__To do__:
Where a picture appears, skip it and copy everything else in the listing exactly.

__Records for processing__:
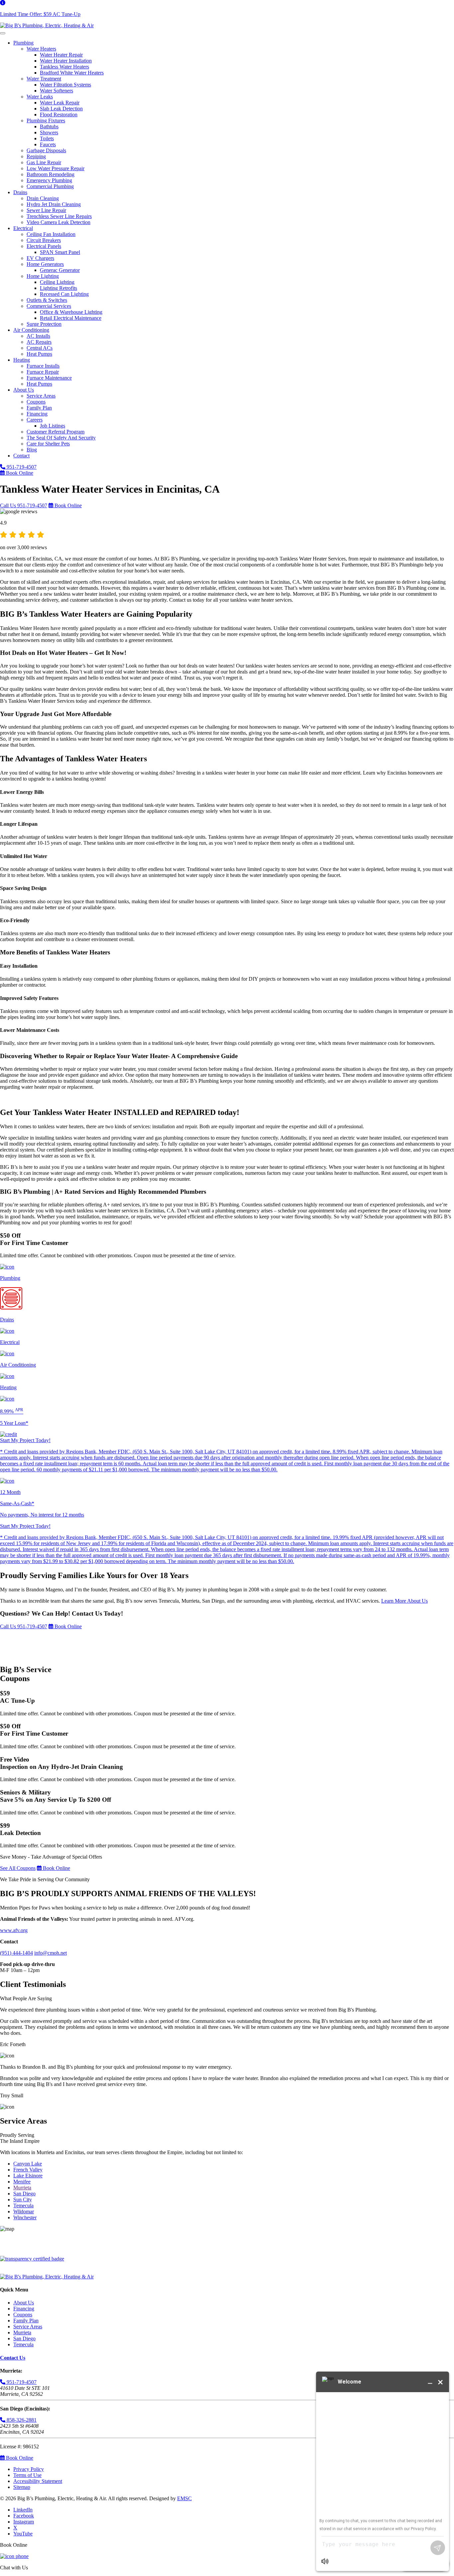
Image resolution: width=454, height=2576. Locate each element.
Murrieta (22, 2187)
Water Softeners (56, 90)
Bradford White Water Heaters (72, 72)
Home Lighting (43, 276)
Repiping (36, 156)
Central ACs (40, 348)
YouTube (23, 2533)
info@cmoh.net (50, 1953)
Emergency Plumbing (49, 180)
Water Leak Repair (59, 102)
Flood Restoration (58, 114)
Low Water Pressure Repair (55, 168)
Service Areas (41, 396)
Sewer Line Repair (46, 210)
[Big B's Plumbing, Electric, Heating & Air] (47, 25)
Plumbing (23, 43)
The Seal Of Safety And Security (61, 437)
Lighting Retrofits (58, 288)
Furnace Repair (43, 372)
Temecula (23, 2205)
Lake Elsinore (28, 2175)
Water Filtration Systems (65, 84)
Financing (37, 414)
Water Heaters (41, 49)
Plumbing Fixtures (46, 120)
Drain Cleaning (43, 198)
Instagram (23, 2521)
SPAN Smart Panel (60, 252)
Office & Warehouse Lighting (71, 312)
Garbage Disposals (46, 150)
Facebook (23, 2515)
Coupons (36, 402)
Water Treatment (44, 78)
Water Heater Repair (61, 55)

__Response for this exercise__:
Image resolution: width=454, height=2576. Locate each element.
Murrieta (22, 2187)
Water Softeners (56, 90)
Bradford White Water Heaters (72, 72)
Home Lighting (43, 276)
Repiping (36, 156)
Central ACs (40, 348)
YouTube (23, 2533)
info@cmoh.net (50, 1953)
Emergency Plumbing (49, 180)
Water Leak Repair (59, 102)
Flood Restoration (58, 114)
Low Water Pressure Repair (55, 168)
Service Areas (41, 396)
Sewer Line Repair (46, 210)
[Big B's Plumbing, Electric, Heating & Air] (47, 25)
Plumbing (23, 43)
The Seal Of Safety And Security (61, 437)
Lighting Retrofits (58, 288)
Furnace Repair (43, 372)
Temecula (23, 2205)
Lake Elsinore (28, 2175)
Water Filtration Systems (65, 84)
Financing (37, 414)
Water Heaters (41, 49)
Plumbing Fixtures (46, 120)
Drain Cleaning (43, 198)
Instagram (23, 2521)
SPAN Smart Panel (60, 252)
Office & Warehouse Lighting (71, 312)
Garbage Disposals (46, 150)
Facebook (23, 2515)
Coupons (36, 402)
Water Treatment (44, 78)
Water Heater Repair (61, 55)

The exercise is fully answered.